━━ Records provided

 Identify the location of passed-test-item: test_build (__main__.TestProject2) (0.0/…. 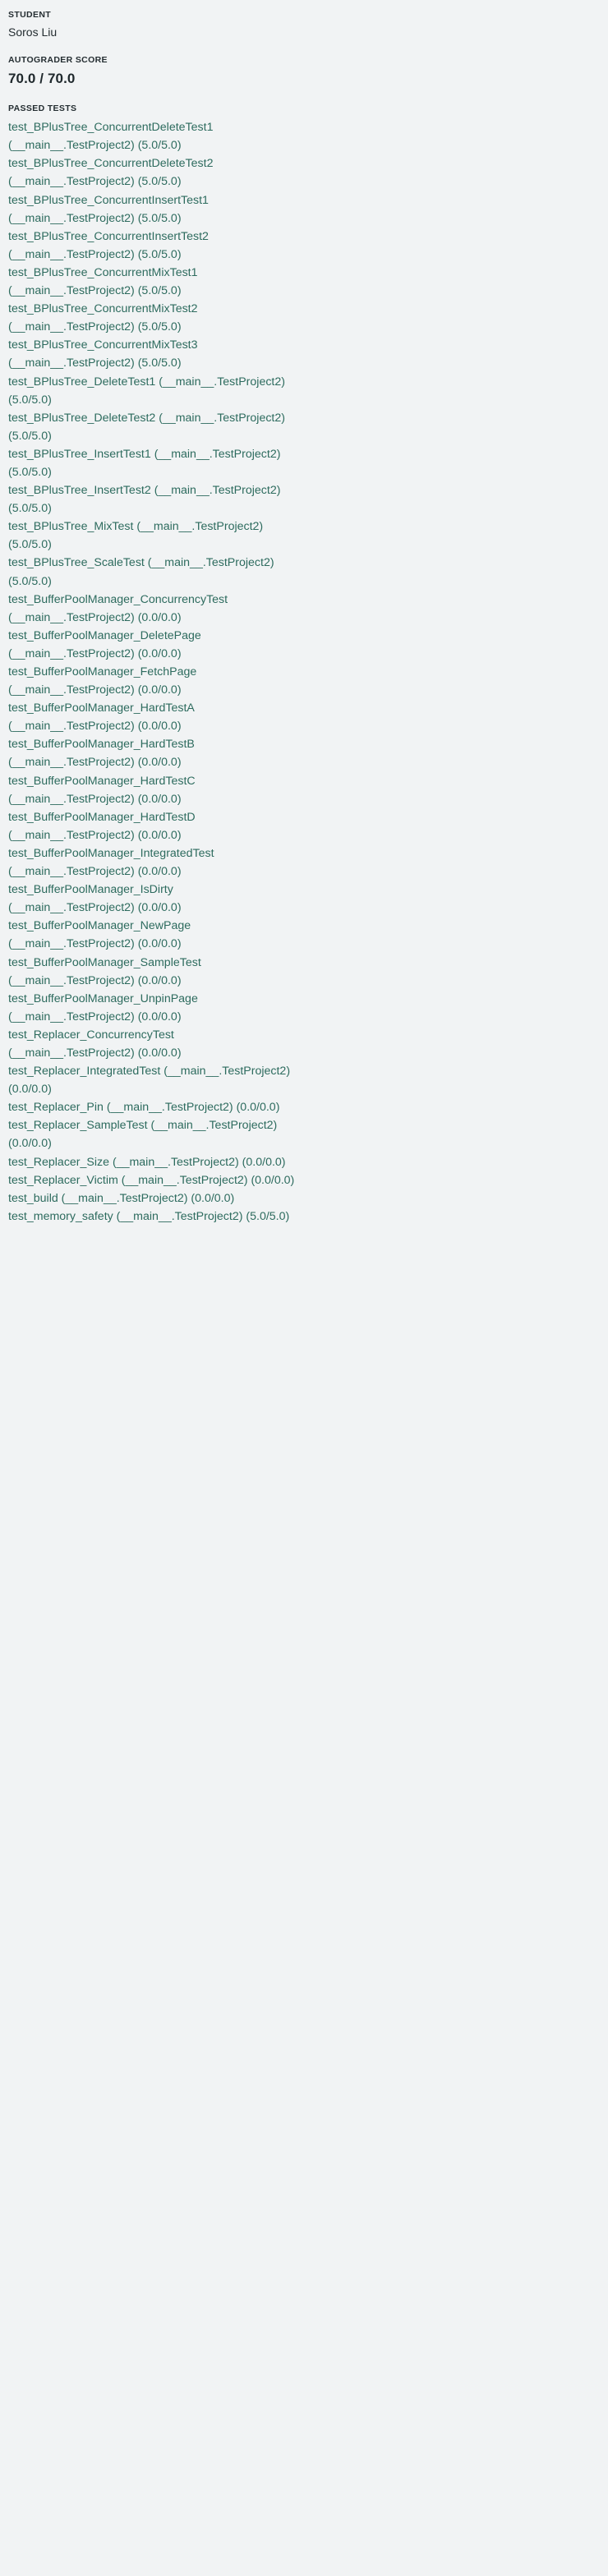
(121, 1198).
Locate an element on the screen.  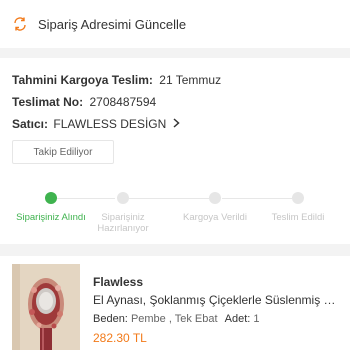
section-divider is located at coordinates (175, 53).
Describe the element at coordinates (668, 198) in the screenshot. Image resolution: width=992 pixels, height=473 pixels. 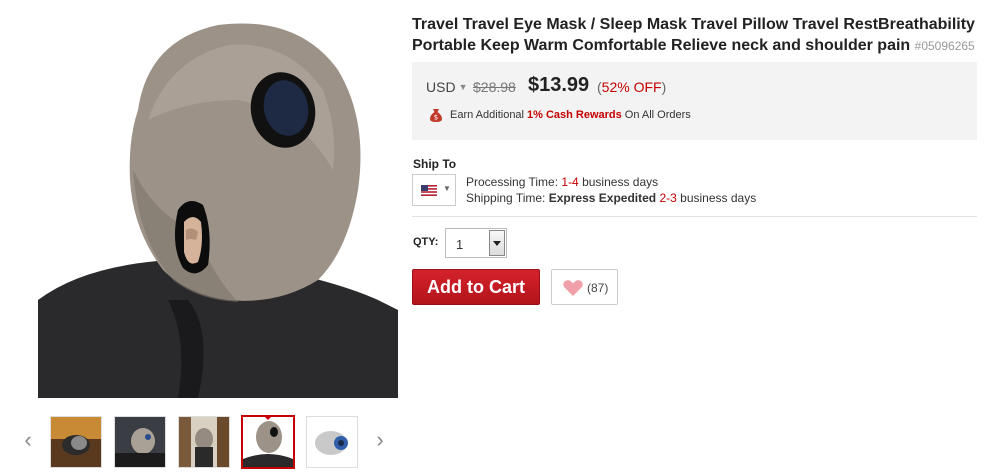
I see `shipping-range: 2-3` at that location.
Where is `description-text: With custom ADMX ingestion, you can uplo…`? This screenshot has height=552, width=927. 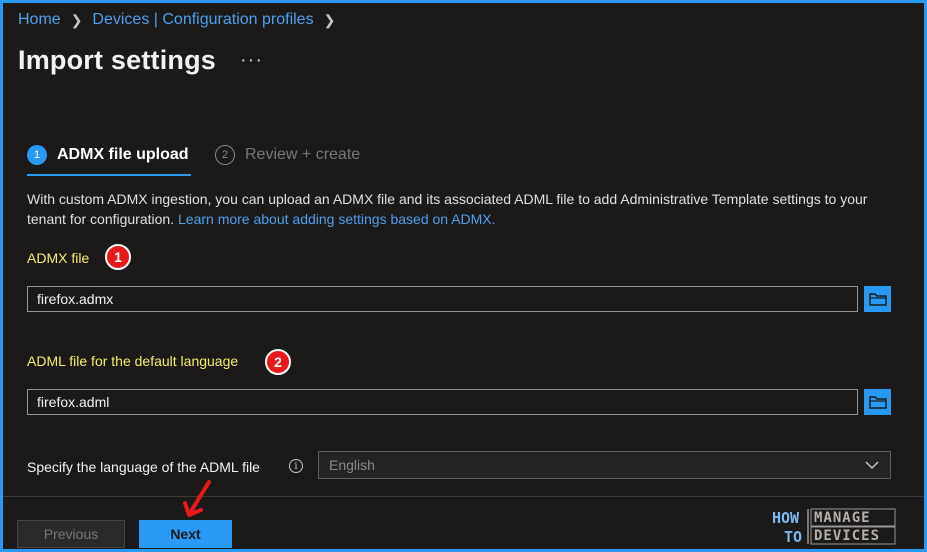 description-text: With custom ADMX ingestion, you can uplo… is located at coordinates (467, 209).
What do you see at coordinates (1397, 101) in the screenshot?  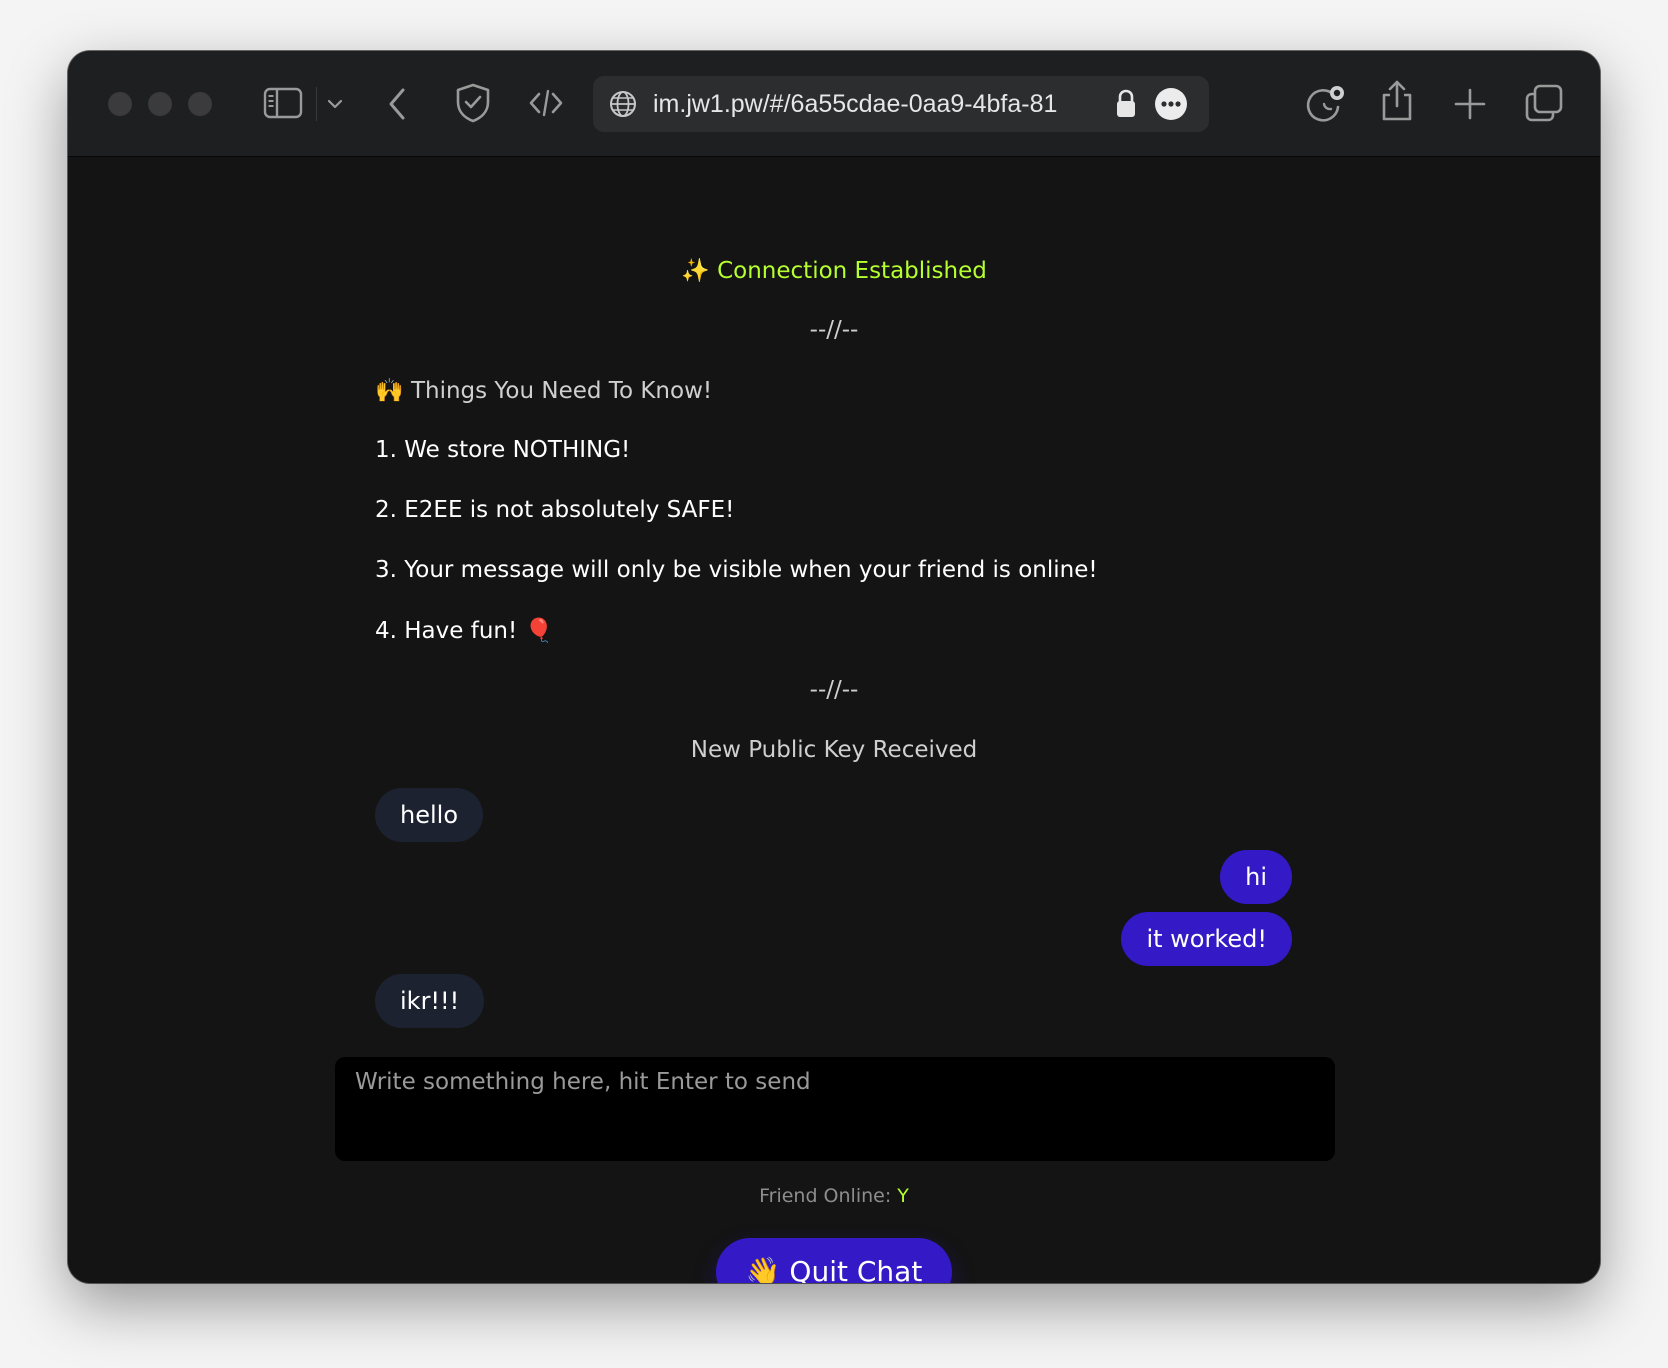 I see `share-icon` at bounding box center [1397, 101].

━━━━

What is being asked:
Rewrite the records from the line containing "Locate an element on the screen." through the line containing "at that location.", replacing "screenshot" with "screen capture" and changing nothing else. Omit the pictures.

Task output:
Locate an element on the screen.  
section-divider is located at coordinates (175, 53).
Describe the element at coordinates (668, 198) in the screen capture. Image resolution: width=992 pixels, height=473 pixels. 
I see `shipping-range: 2-3` at that location.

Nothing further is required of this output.